* What needs to be done: In the records that follow, locate every line with "dimensions" and extract it.

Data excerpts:
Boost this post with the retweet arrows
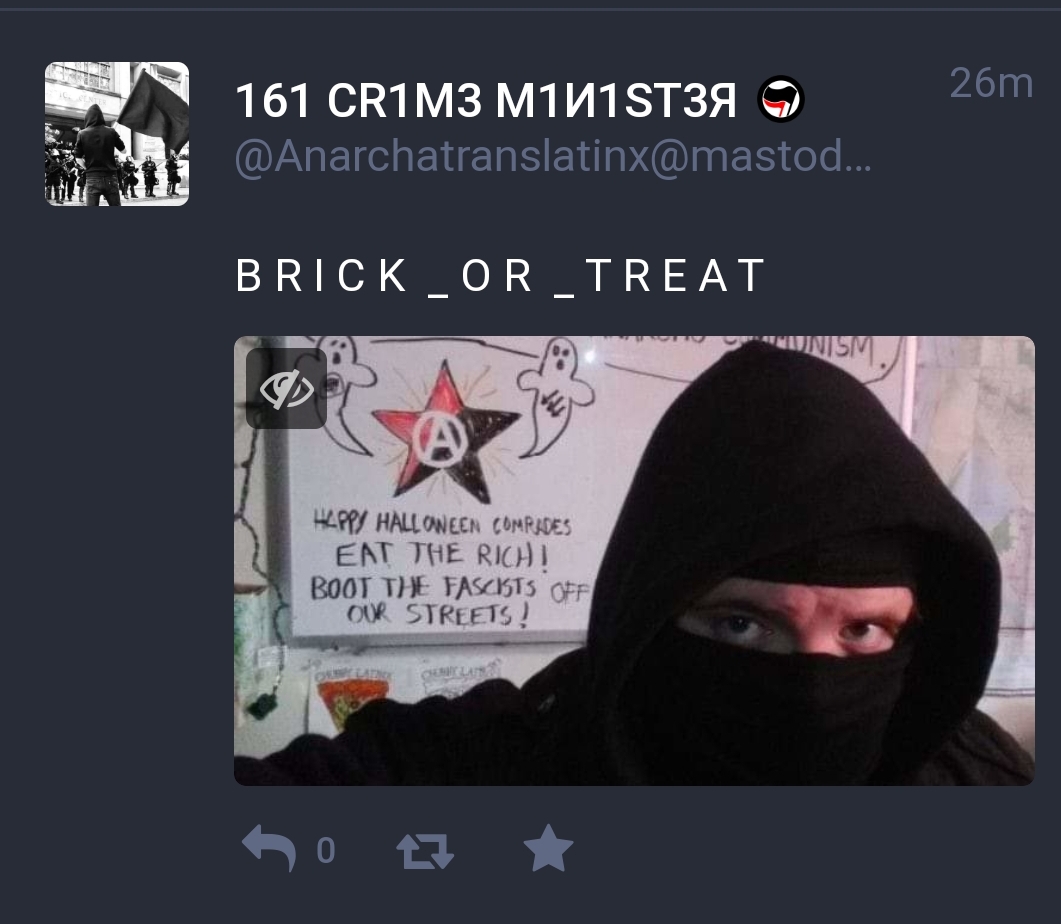Image resolution: width=1061 pixels, height=924 pixels. [425, 850]
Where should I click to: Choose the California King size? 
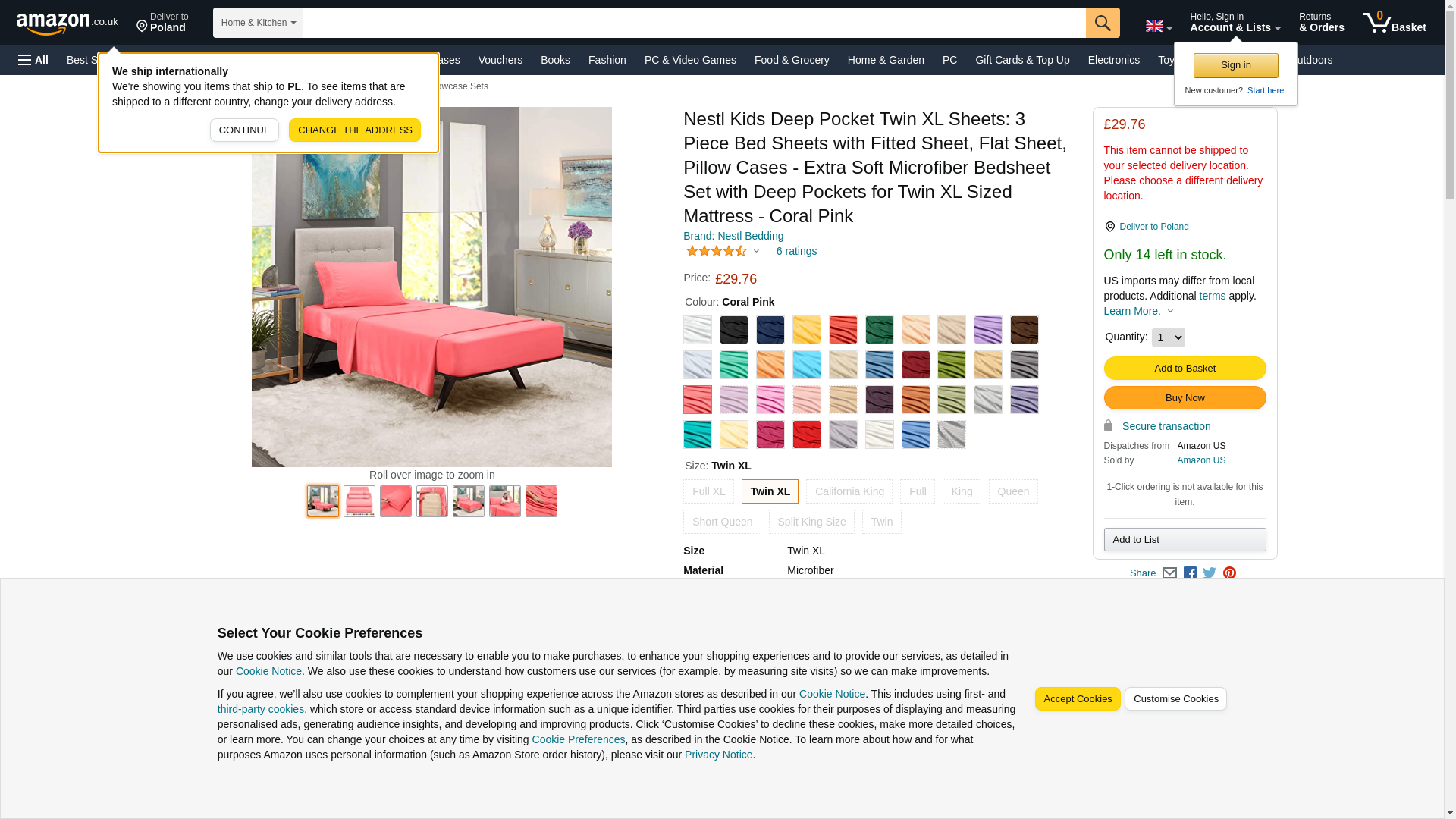click(849, 491)
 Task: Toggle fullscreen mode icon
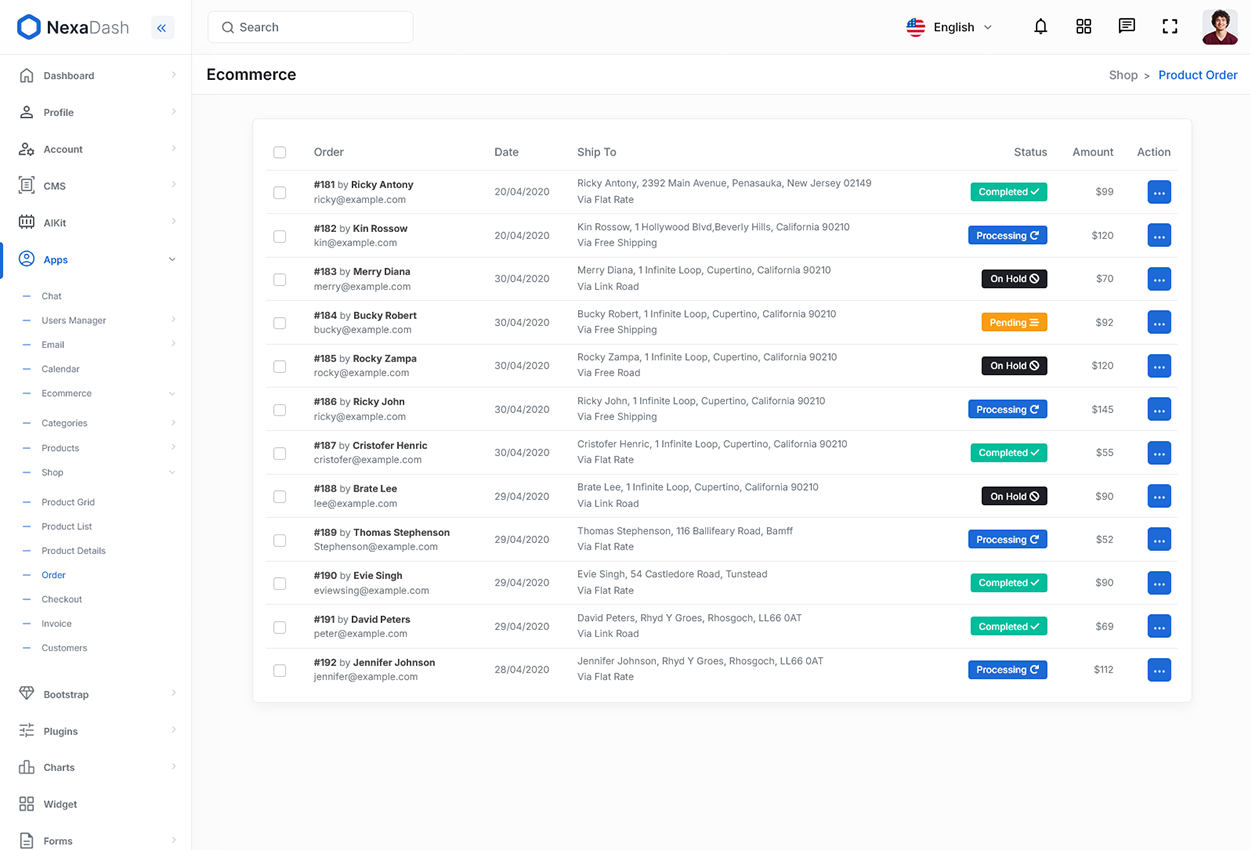tap(1169, 27)
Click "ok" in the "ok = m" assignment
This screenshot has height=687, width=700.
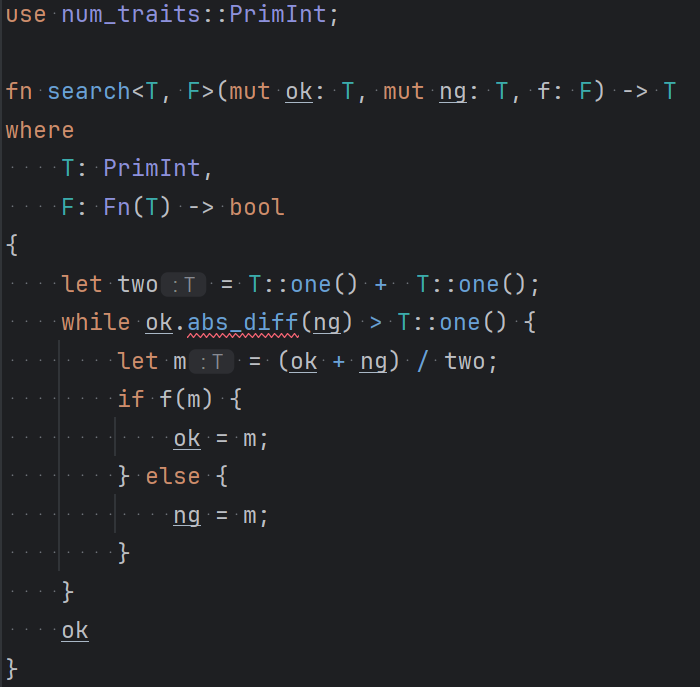[187, 438]
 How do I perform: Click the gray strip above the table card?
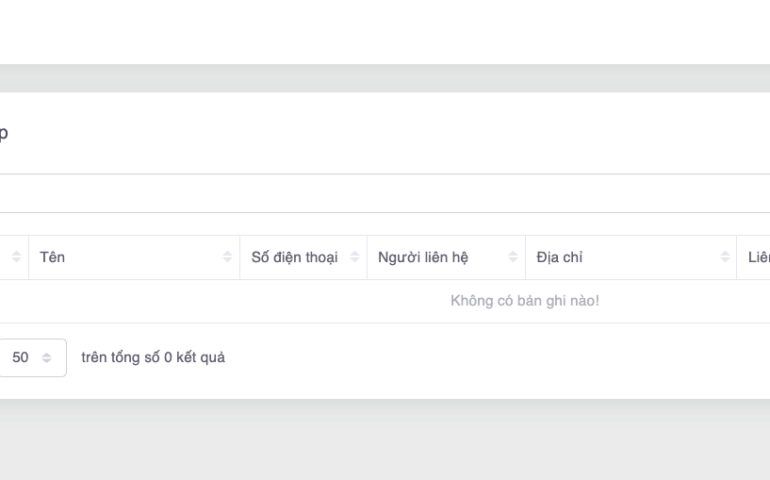[385, 78]
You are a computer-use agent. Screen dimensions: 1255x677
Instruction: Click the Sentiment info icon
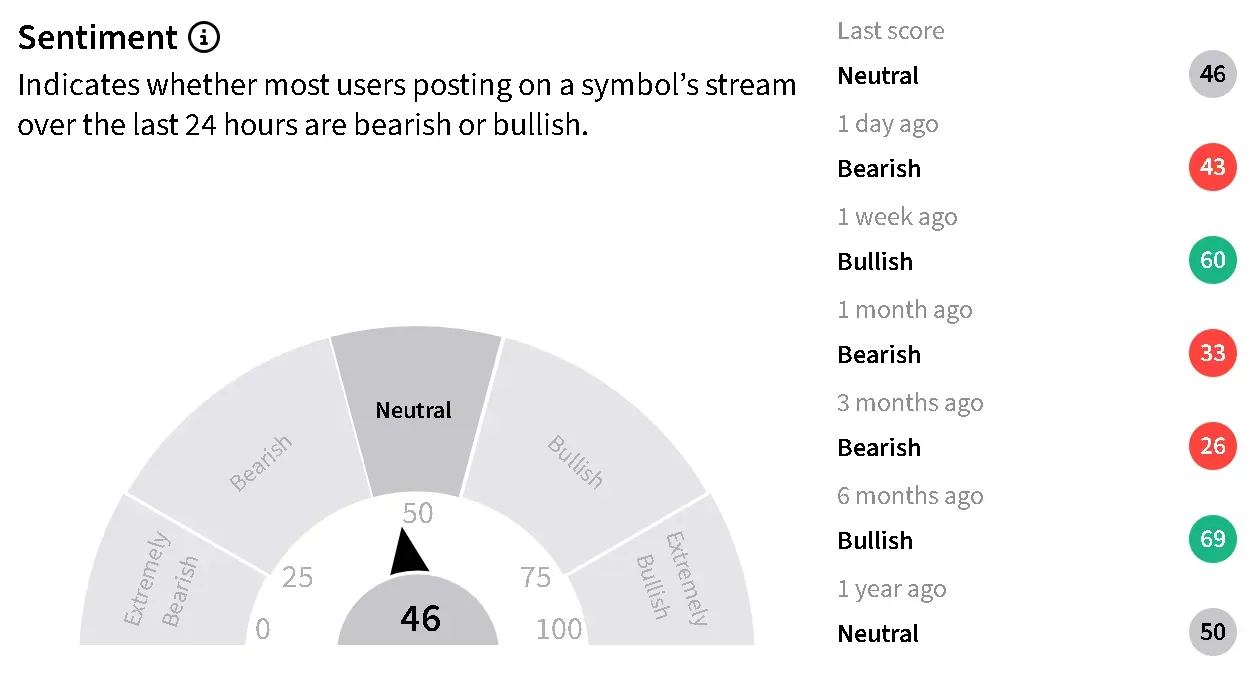point(203,38)
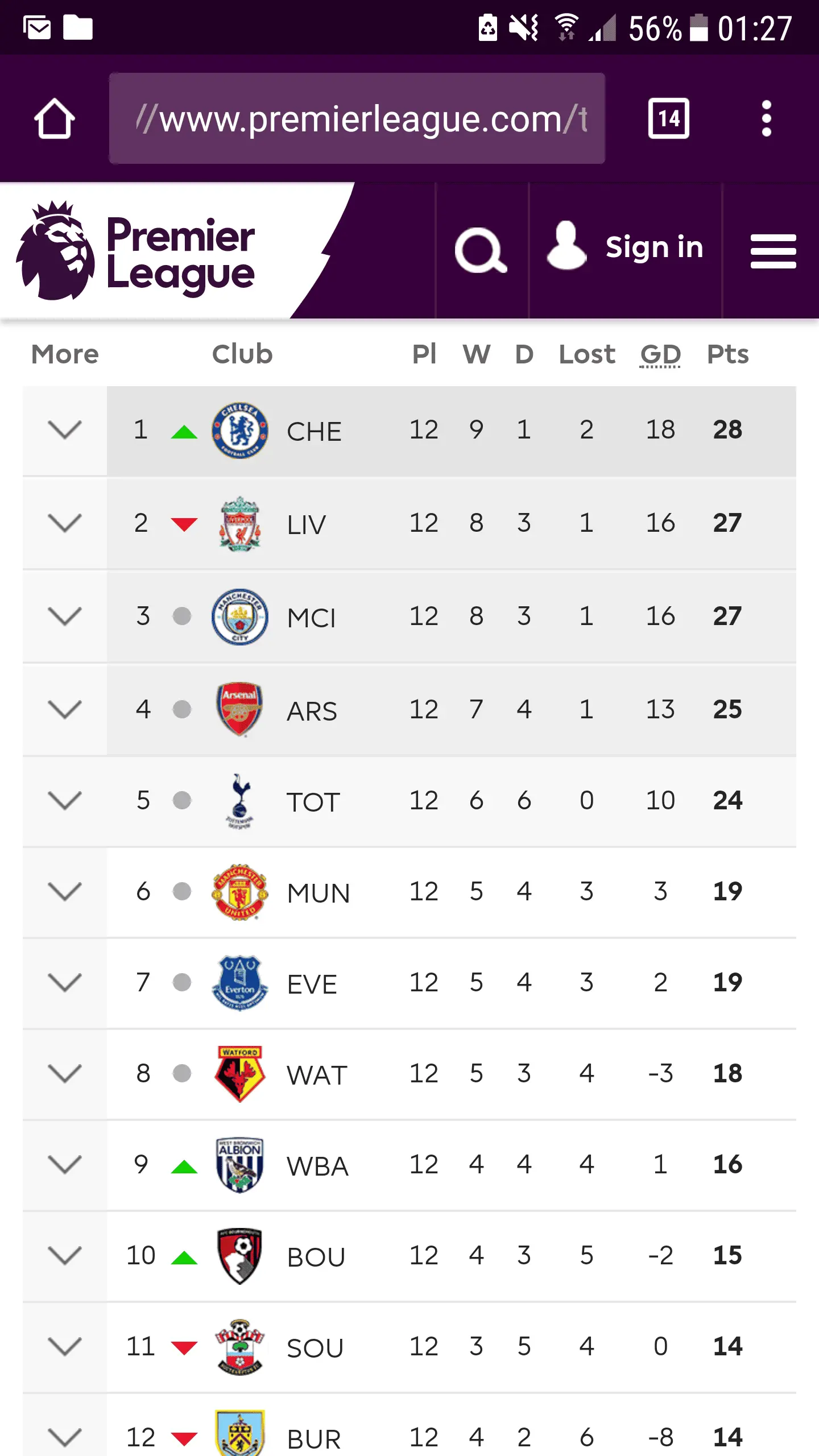Expand the MCI row details chevron
Image resolution: width=819 pixels, height=1456 pixels.
65,616
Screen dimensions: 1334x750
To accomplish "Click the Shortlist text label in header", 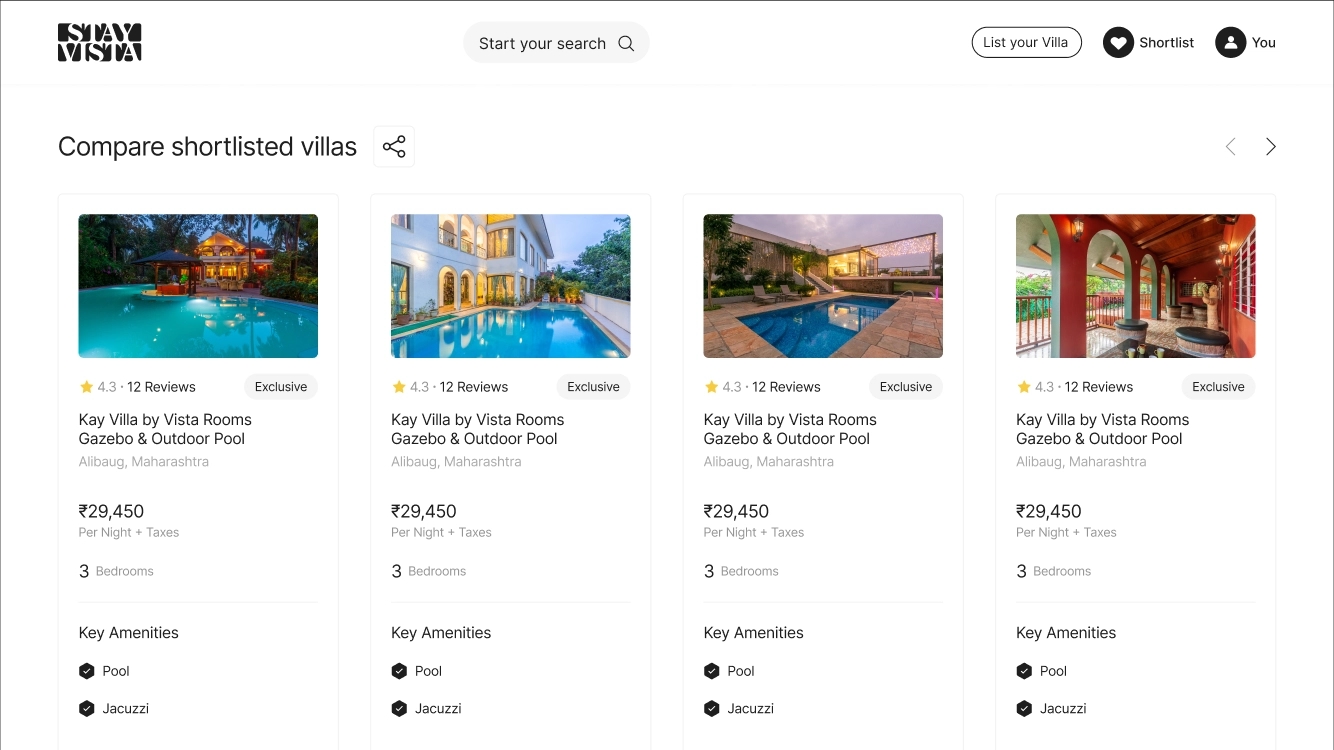I will [x=1167, y=43].
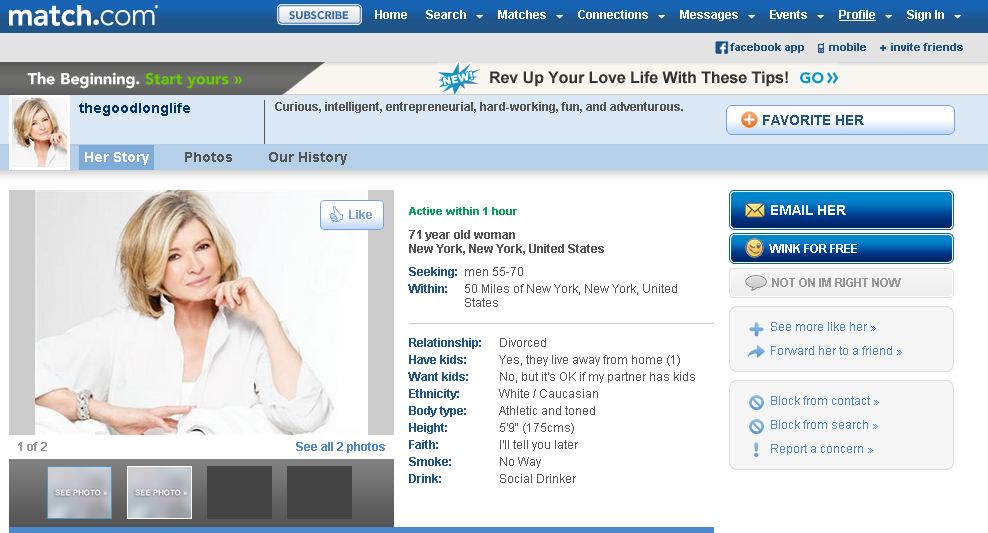Image resolution: width=988 pixels, height=533 pixels.
Task: Expand the Search dropdown menu
Action: [453, 15]
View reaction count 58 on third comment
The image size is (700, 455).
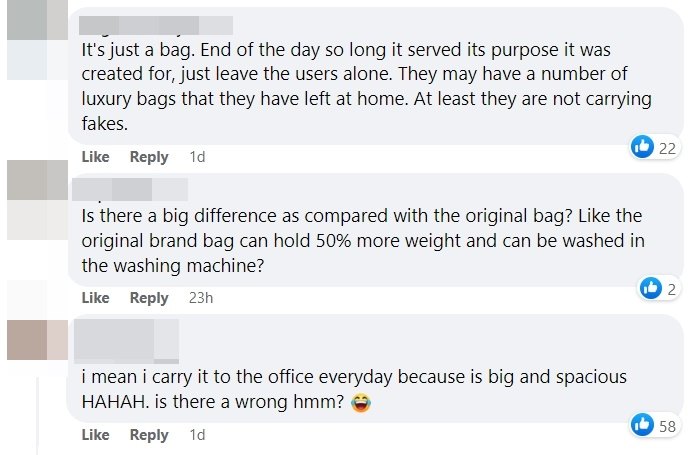point(666,427)
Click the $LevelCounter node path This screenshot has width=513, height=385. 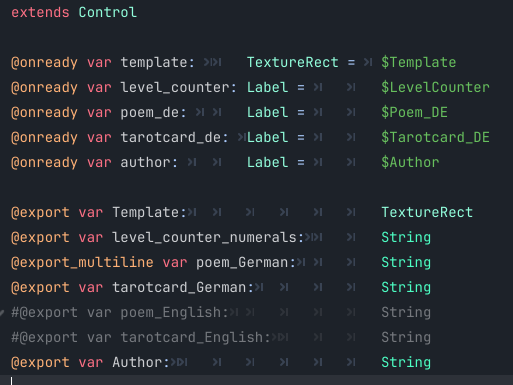pyautogui.click(x=435, y=87)

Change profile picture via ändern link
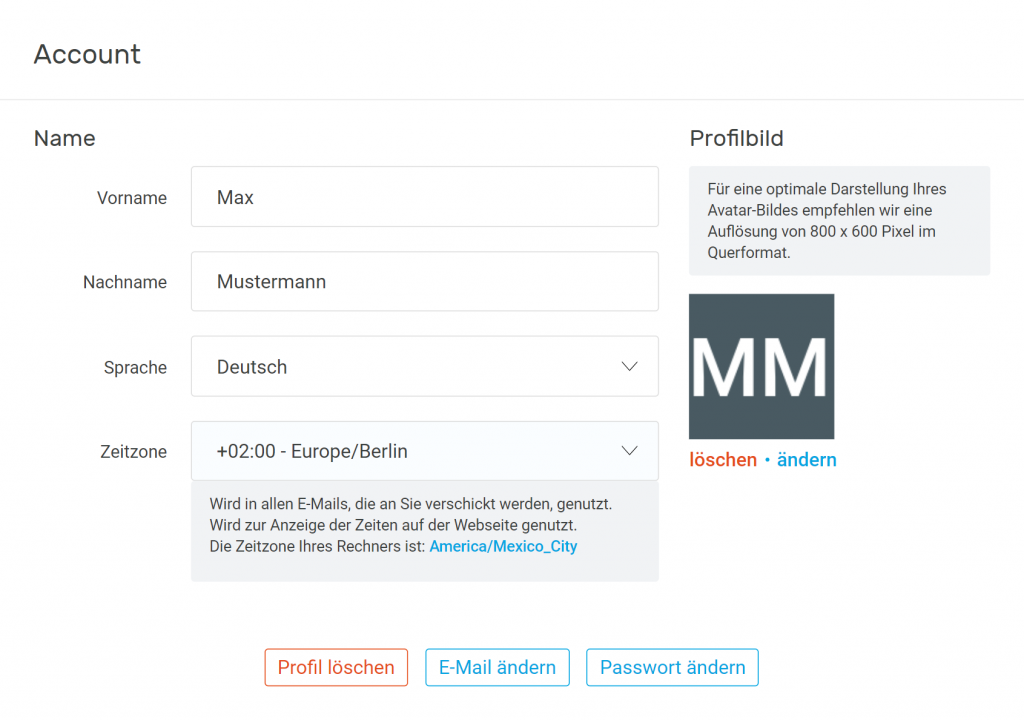click(807, 460)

* Solution:
You are a computer-use agent. Screen dimensions: 1255x677
Screen dimensions: 1334x750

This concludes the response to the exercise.